*** Opening DATA FOR THE TASK ***

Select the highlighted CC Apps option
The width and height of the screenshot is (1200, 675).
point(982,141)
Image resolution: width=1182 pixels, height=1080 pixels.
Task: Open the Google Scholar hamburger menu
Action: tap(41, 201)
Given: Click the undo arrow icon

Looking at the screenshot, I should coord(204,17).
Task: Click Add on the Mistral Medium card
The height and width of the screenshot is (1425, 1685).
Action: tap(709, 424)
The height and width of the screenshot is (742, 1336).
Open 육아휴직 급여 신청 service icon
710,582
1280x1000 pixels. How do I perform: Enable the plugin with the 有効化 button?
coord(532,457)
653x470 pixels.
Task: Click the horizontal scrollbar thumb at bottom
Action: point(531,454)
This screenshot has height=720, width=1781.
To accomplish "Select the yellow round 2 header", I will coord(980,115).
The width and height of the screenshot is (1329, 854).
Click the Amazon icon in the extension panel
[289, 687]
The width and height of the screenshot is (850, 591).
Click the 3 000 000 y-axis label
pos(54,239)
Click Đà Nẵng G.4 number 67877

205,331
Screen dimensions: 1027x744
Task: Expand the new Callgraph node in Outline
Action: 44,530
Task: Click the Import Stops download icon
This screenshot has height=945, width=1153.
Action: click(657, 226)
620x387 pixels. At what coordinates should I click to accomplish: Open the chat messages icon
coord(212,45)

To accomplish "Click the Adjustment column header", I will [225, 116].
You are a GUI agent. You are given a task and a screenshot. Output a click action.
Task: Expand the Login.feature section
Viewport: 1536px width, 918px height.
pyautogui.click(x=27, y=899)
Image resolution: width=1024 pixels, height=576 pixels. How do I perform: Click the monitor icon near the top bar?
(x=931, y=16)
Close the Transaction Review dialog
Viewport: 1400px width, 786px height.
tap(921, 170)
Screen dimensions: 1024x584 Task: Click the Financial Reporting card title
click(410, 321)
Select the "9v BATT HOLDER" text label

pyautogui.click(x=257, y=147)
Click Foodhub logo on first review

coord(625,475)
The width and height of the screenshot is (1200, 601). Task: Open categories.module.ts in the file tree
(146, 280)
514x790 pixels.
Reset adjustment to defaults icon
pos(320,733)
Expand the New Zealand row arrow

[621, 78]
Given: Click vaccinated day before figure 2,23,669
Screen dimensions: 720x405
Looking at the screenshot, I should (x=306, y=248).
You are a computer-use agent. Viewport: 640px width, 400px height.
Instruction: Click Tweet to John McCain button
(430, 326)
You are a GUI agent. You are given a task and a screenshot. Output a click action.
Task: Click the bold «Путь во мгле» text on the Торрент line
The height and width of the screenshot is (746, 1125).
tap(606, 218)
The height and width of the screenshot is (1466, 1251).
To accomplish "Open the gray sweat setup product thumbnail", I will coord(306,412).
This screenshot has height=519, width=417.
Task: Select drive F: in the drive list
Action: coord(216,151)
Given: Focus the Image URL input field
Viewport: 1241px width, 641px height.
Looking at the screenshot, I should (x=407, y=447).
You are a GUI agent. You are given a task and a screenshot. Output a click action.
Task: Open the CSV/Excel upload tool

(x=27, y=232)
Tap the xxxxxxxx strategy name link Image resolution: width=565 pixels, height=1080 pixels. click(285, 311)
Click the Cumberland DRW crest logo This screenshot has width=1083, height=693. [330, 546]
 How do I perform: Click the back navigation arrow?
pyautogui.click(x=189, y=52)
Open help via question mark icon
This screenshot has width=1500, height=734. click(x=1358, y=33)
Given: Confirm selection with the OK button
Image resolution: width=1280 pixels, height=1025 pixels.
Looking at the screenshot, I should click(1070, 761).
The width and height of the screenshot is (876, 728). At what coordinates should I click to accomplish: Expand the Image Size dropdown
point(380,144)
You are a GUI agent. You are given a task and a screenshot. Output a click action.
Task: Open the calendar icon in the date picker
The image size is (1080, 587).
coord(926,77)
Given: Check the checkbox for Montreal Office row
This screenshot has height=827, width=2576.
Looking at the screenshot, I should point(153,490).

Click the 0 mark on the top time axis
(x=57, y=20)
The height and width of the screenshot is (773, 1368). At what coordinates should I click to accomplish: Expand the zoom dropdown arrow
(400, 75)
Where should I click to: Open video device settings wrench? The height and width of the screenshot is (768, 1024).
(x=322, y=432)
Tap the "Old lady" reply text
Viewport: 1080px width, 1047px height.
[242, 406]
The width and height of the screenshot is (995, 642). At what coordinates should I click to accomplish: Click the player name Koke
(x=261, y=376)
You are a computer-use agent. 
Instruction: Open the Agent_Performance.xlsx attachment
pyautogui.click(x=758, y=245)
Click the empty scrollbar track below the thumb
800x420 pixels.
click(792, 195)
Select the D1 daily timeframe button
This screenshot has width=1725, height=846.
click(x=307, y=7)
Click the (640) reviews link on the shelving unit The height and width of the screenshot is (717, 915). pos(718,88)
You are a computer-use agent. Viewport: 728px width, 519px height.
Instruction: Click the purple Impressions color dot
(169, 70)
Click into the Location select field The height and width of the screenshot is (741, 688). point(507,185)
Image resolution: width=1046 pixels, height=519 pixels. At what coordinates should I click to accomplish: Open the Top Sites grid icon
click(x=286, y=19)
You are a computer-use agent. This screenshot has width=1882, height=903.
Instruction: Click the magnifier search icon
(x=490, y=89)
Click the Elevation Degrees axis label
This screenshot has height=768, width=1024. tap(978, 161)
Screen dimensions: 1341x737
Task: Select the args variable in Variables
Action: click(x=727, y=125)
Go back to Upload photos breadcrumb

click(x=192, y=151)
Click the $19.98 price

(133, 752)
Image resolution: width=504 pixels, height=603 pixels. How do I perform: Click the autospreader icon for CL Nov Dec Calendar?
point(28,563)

*** Closing DATA FOR THE TASK ***

● **TASK BRIEF**
Each line carrying the string "header" should be copied out from the entries.

● **FINAL ANSWER**
To accomplish "Select the yellow round 2 header", I will coord(980,115).
To accomplish "Click the Adjustment column header", I will [225, 116].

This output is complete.